しかし、実際はハワードただ一人しかいなかった。それは、ハワードの証言からも裏を取ることが出来た。更に運が良かったのは、クルムがカペルの手下の中で一番力の強いトバスを倒した後だったということだ。
トバスの剣の柄――つまり、トバスに勝ったという証拠を見たならば、冷静沈着なハワードは戦闘に臨まないということは分かっていた。
しかし、戦闘をせずに終了、ということだけではまだまだ足りなかった。
仮に戦闘をしないということだけを目的にして、あの場を終わらせていたならば、このような現状にはならなかっただろう。
それ以上のこと――ハワードをカペルから完全に離れさせるということが必要だった。そうでなければ、その場しのぎと変わらない。

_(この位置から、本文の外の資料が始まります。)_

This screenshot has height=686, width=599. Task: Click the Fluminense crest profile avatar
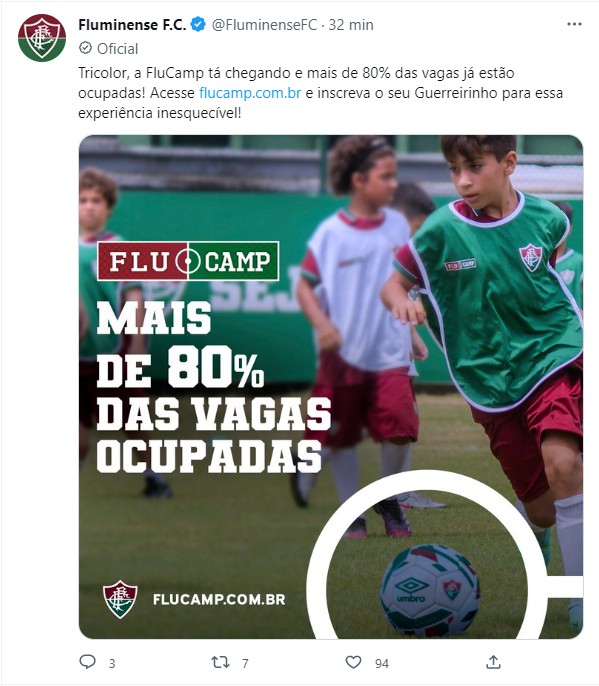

もしハワードがカペルを慕っていないことを認めないまま、あの場を収束させたなら、クルムが去った後すぐに、カペルへの忠誠心を保つためにハワードは別行動をしていただろう。そして、恐らくその動きはオリエンスの状況を更に悪化させたはずだ。
だが、クルムはハワードに自らカペルの悪態を認めさせることによって、本人の意志でカペルから離れさせることが出来た。
武力が一番であるトバス、知力が一番であるハワードをカペルから引き剥がしたとなれば、カペルに従う人々も、まるで亀裂の入った城壁が崩れていくしかないようにカペルから離れていくだろう。
そして、実際にカペルの呪縛に捕らえられていたオリエンスの人々を開放することが出来た。
オリエンスの状況を、そして、カペルの野望を打破するためには、トバスとハワードは必要な切り口だったのだ。
だから、トバスに一番初めに接触できたこと、そして、全てのことに精通しているハワードを傷一つ負わせることなく事が済んだことが、運が良かったとしか言いようがないのだ。
しかし、せっかく掴んだ運も、結局はカペルを止め、オリエンスに平和が戻らなければ、結局は意味がないものへと化す。
その意味を失わないために――、クルムは出口へと向かう廊下を見つめた。
――だがそこに、靴が床に当たる音が廊下いっぱいに響き渡った。